Una de las presas amenaza a Elena

Con la excusa de ir a terapia, Irene sale de casa y se encuentra con Ernesto. “Una vez que estés divorciado vamos a casarnos. Ya no quiero seguir siendo tu amante”, exige ella. Luego se besan sin saber que Nico está viéndolos. Cuando Elena está punto de hacer una llamada, Rita, una de las reclusas con más poder, la aborda y la extorsiona. Sin embargo, la mujer no se amedrenta y jura denunciarla aldirector. “Más te vale que no lo hagas o acabarás en la enfermería”, avisa la presa.

Por su parte, Ernesto está con su hijo en el parque, recibe una llamada de Irene y se aparta para contestar. Nico aprovecha para escaparse y unos niños que están pidiendo en la calle, lo ven y lo ayudan. “Quiero encontrar a mi amigo Pedro. Trabaja en el taller Nelson Turbina”, dice. En prisión, Elena y Rita se pelean y deben ser separadas por las custodias. Para proteger a la primera, Juana la lleva a la celda de aislamiento. Esa misma tarde, Horacio y Pedro van hasta allí y se inquietan cuando les dicen que no están permitidas las visitas.

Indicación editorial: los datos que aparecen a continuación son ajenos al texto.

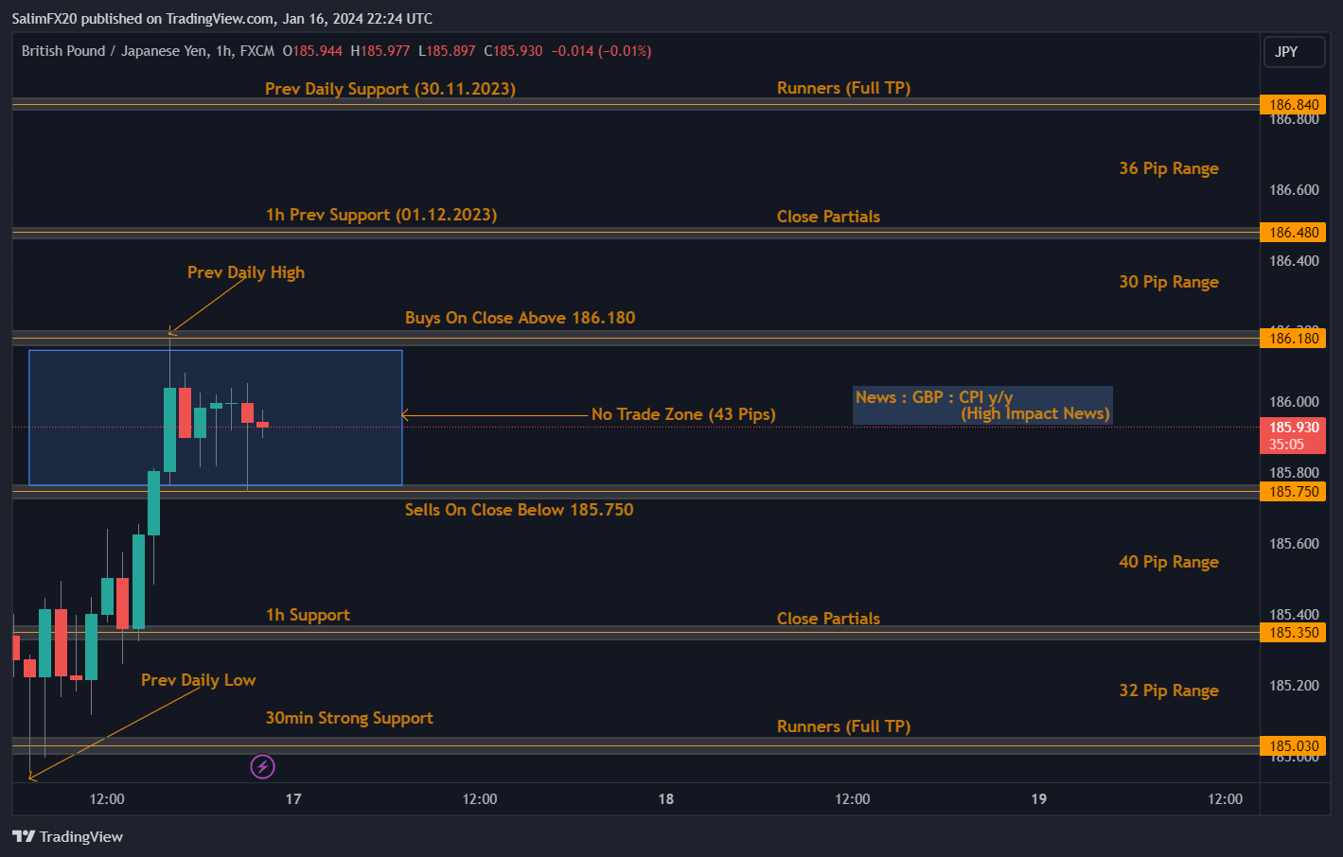Click the date 17 on the time axis
The width and height of the screenshot is (1343, 857).
[x=293, y=799]

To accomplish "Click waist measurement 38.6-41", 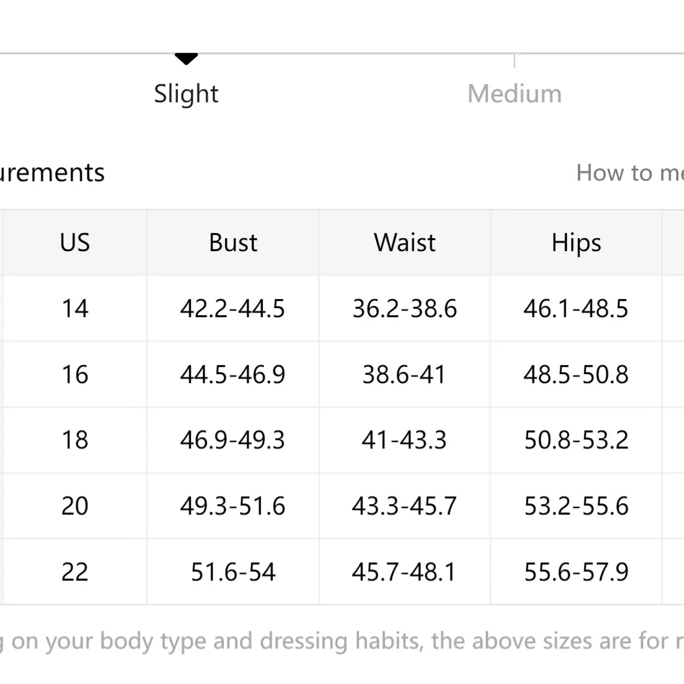I will tap(404, 375).
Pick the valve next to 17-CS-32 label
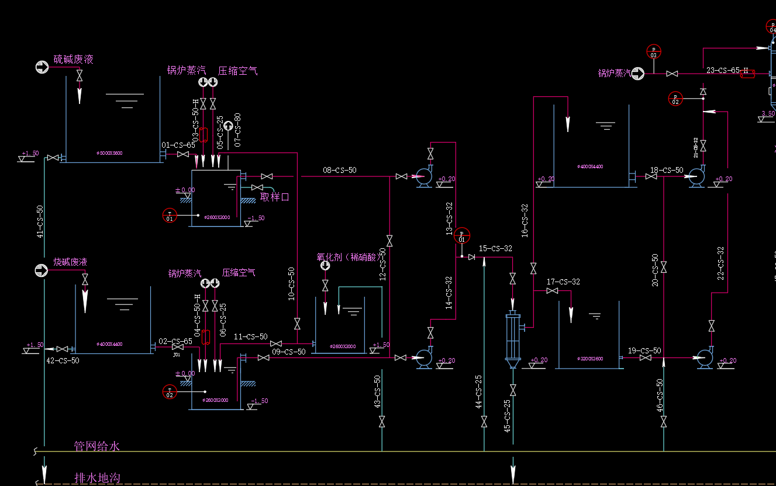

Al darse cuenta de que su hijo ha desaparecido, Ernesto se desquicia y acude a comisaría para hacer una denuncia. “Seguro que el amante de mi mujer se lo llevó”, afirma. Pero Pedro tiene coartada.

Al enterarse de la desaparición de su hijo Elena se derrumba. Pero no todo son malas noticias ya que el comandante Robles recibe el resultado de las pruebas de ADN y se confirma que Ernesto Rioja no es hijo de Isabel. Ahora solo queda probar que el usurpador es Miguel Hernández.

Pasan varios días y siguen sin dar con el paradero de Nico. Pedro recibe una llamada anónima dándole información y va a una construcción en ruinas, pero allí no hay nadie. Aun así, decide dar una vuelta por la zona y se queda sin gasolina. Al verlo, Pelusa, Moncho, Neto y Chema no dudan en ir a ayudarlo y el mecánico descubre que Nico está con ellos. Como su estado es muy delicado, lo lleva al hospital.

Harta de estar en casa, Gina sale a divertirse con Carlos, un compañero de trabajo. En el hospital, Nico se niega a ver a Ernesto y la policía le toma declaración. “Él mandó a mi mamá a la cárcel porque quiere casarse con Irene. Los vi besándose”, asegura. Con los últimos sucesos, Abreu presenta un recurso de amparo ante el juez y este concede la libertad bajo fianza a Elena. Pedro la espera a las puertas de prisión.